━━ Records shown ━━
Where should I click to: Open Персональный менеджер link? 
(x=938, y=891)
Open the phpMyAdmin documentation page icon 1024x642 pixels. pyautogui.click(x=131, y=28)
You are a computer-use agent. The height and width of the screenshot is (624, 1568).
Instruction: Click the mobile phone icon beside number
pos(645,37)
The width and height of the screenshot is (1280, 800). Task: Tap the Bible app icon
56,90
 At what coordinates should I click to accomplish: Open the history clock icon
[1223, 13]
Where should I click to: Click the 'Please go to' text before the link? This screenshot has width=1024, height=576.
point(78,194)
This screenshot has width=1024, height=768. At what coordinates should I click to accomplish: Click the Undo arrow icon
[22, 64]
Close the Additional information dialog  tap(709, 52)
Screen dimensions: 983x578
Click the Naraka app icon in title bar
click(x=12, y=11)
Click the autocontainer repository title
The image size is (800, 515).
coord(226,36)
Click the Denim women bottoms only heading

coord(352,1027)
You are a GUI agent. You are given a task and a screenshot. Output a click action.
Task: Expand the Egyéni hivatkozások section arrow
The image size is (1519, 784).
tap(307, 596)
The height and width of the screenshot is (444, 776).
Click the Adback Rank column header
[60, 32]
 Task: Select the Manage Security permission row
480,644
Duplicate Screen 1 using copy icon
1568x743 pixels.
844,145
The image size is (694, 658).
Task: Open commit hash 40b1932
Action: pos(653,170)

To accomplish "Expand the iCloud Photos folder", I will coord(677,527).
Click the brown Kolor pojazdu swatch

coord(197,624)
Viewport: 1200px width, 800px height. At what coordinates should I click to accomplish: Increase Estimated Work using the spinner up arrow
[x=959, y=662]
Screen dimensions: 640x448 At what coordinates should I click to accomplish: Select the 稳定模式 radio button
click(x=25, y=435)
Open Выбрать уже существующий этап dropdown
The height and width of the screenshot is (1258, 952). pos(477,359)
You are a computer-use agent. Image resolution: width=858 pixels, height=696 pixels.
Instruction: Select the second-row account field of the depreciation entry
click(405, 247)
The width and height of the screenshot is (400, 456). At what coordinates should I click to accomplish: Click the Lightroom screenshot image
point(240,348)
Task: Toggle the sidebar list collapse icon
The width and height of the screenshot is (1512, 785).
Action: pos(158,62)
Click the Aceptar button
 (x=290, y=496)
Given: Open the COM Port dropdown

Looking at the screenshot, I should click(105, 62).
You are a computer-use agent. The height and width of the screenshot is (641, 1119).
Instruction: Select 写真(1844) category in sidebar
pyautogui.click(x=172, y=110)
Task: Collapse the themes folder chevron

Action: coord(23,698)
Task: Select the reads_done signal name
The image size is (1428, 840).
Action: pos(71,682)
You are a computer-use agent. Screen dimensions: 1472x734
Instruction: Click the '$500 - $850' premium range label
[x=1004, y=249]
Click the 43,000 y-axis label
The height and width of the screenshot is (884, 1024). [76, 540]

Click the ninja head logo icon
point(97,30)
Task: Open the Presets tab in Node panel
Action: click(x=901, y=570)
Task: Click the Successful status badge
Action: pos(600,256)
━━━
** About this exercise **
Once the records have been read, print them all again exactly.

** Reply to the task **
Where should I click to: Open Персональный менеджер link? 
(x=938, y=891)
Open the phpMyAdmin documentation page icon 1024x642 pixels. pyautogui.click(x=131, y=28)
You are a computer-use agent. The height and width of the screenshot is (624, 1568).
Instruction: Click the mobile phone icon beside number
pos(645,37)
The width and height of the screenshot is (1280, 800). Task: Tap the Bible app icon
56,90
 At what coordinates should I click to accomplish: Open the history clock icon
[1223, 13]
Where should I click to: Click the 'Please go to' text before the link? This screenshot has width=1024, height=576.
point(78,194)
This screenshot has width=1024, height=768. At what coordinates should I click to accomplish: Click the Undo arrow icon
[22, 64]
Close the Additional information dialog  tap(709, 52)
Screen dimensions: 983x578
Click the Naraka app icon in title bar
click(x=12, y=11)
Click the autocontainer repository title
The image size is (800, 515).
coord(226,36)
Click the Denim women bottoms only heading

coord(352,1027)
You are a GUI agent. You are given a task and a screenshot. Output a click action.
Task: Expand the Egyéni hivatkozások section arrow
The image size is (1519, 784).
tap(307, 596)
The height and width of the screenshot is (444, 776).
Click the Adback Rank column header
[60, 32]
 Task: Select the Manage Security permission row
480,644
Duplicate Screen 1 using copy icon
1568x743 pixels.
844,145
The image size is (694, 658).
Task: Open commit hash 40b1932
Action: pos(653,170)

To accomplish "Expand the iCloud Photos folder", I will coord(677,527).
Click the brown Kolor pojazdu swatch

coord(197,624)
Viewport: 1200px width, 800px height. At what coordinates should I click to accomplish: Increase Estimated Work using the spinner up arrow
[x=959, y=662]
Screen dimensions: 640x448 At what coordinates should I click to accomplish: Select the 稳定模式 radio button
click(x=25, y=435)
Open Выбрать уже существующий этап dropdown
The height and width of the screenshot is (1258, 952). pos(477,359)
You are a computer-use agent. Image resolution: width=858 pixels, height=696 pixels.
Instruction: Select the second-row account field of the depreciation entry
click(405, 247)
The width and height of the screenshot is (400, 456). At what coordinates should I click to accomplish: Click the Lightroom screenshot image
point(240,348)
Task: Toggle the sidebar list collapse icon
The width and height of the screenshot is (1512, 785).
Action: pos(158,62)
Click the Aceptar button
 (x=290, y=496)
Given: Open the COM Port dropdown

Looking at the screenshot, I should click(105, 62).
You are a computer-use agent. The height and width of the screenshot is (641, 1119).
Instruction: Select 写真(1844) category in sidebar
pyautogui.click(x=172, y=110)
Task: Collapse the themes folder chevron

Action: coord(23,698)
Task: Select the reads_done signal name
The image size is (1428, 840).
Action: pos(71,682)
You are a computer-use agent. Screen dimensions: 1472x734
Instruction: Click the '$500 - $850' premium range label
[x=1004, y=249]
Click the 43,000 y-axis label
The height and width of the screenshot is (884, 1024). [76, 540]

Click the ninja head logo icon
point(97,30)
Task: Open the Presets tab in Node panel
Action: click(x=901, y=570)
Task: Click the Successful status badge
Action: pos(600,256)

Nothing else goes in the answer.